Abstract

Nearly 1% of the population carry certain pathogenic variants that put them at high risk of cancer or cardiovascular disease (CVD), according to researchers at Massachusetts General Hospital (MGH). The study also showed that individuals at markedly increased risk could not be reliably identified based solely on family history. Instead, genetic testing was needed to identify them. The MGH group's paper was recently published in JAMA Network Open.
“What was really striking was that simply taking a family history—as I currently do in my clinical practice—would have failed to identify most of the high-risk individuals,” said senior author Amit V. Khera, M.D., a medical director of the MGH Preventive Genomics Clinic.
The researchers studied data from 49,738 middle-aged adults in the UK Biobank.
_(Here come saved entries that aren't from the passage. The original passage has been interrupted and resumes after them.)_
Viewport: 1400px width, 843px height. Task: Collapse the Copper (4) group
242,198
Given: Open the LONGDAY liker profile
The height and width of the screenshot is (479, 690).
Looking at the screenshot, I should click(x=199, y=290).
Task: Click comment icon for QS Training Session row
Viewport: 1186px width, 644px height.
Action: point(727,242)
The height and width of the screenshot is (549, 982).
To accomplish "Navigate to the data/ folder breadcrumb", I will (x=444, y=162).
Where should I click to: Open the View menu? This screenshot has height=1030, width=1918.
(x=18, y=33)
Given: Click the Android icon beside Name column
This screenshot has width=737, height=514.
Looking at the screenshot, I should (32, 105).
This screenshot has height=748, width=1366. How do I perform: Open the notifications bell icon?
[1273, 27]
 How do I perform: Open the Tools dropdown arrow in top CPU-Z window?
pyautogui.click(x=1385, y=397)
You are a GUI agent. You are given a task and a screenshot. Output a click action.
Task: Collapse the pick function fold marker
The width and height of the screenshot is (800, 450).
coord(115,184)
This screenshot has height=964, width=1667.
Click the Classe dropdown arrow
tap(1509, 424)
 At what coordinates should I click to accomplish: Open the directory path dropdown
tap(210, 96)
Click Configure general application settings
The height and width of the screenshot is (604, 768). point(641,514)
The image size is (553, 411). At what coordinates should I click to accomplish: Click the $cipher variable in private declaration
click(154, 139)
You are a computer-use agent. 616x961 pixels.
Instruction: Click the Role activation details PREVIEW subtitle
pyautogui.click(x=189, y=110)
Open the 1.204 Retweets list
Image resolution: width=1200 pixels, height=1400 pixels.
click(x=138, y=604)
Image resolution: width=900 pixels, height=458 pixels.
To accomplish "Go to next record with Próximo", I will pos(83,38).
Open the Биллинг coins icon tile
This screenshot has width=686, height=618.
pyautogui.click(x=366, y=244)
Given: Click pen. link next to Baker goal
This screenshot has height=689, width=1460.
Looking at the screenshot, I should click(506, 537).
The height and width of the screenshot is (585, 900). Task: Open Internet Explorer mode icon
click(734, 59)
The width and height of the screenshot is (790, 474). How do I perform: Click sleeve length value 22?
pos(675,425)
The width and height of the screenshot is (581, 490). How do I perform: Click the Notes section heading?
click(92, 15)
The scientists determined that 441 (0.9%) of the participants carried a pathogenic variant, including 0.3% for familial hypercholesterolemia, 0.5% for hereditary breast and ovarian cancer, and 0.2% for Lynch syndrome.
For all three conditions, risk of associated diseases was substantially higher: 21% of familial hypercholesterolemia variant carriers vs. 9% of noncarriers, 28% of hereditary breast and ovarian variant carriers of variants vs. 8% of noncarriers, and 22% of Lynch syndrome variant carriers vs. 2% of noncarriers.